### WORK REQUIRED
For this exercise, output the line containing "Viewport: 1568px width, 589px height." and every line after it through the end of the records, exactly, and no other line.

EXERCISE DATA below:

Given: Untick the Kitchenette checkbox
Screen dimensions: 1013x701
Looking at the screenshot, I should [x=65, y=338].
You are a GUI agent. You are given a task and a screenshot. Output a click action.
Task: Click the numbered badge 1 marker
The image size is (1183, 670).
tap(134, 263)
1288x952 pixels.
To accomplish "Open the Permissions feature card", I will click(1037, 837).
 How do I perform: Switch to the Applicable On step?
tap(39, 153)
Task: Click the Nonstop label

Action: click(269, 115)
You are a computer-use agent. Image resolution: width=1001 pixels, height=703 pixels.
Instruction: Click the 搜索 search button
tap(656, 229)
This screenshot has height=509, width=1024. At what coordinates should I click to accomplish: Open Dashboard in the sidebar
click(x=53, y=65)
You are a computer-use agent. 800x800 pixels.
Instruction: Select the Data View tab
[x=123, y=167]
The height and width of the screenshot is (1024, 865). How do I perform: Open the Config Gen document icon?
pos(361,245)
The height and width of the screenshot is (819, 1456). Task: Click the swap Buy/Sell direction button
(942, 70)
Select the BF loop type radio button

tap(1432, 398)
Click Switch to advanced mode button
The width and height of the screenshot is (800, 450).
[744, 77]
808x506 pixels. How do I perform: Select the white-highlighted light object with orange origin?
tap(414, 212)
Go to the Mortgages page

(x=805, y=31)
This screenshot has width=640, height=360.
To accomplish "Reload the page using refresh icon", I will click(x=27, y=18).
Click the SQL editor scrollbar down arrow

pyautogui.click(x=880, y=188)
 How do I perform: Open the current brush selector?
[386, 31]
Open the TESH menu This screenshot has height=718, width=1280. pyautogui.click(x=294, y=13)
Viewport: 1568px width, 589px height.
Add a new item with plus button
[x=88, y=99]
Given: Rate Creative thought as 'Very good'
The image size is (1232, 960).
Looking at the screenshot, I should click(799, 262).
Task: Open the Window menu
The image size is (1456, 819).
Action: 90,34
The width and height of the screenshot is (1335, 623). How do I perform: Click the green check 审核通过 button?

End of EXERCISE DATA.

### ANSWER BOX
Viewport: 1568px width, 589px height.
Add a new item with plus button
[x=88, y=99]
Given: Rate Creative thought as 'Very good'
The image size is (1232, 960).
Looking at the screenshot, I should click(799, 262).
Task: Open the Window menu
The image size is (1456, 819).
Action: 90,34
The width and height of the screenshot is (1335, 623). How do I perform: Click the green check 审核通过 button?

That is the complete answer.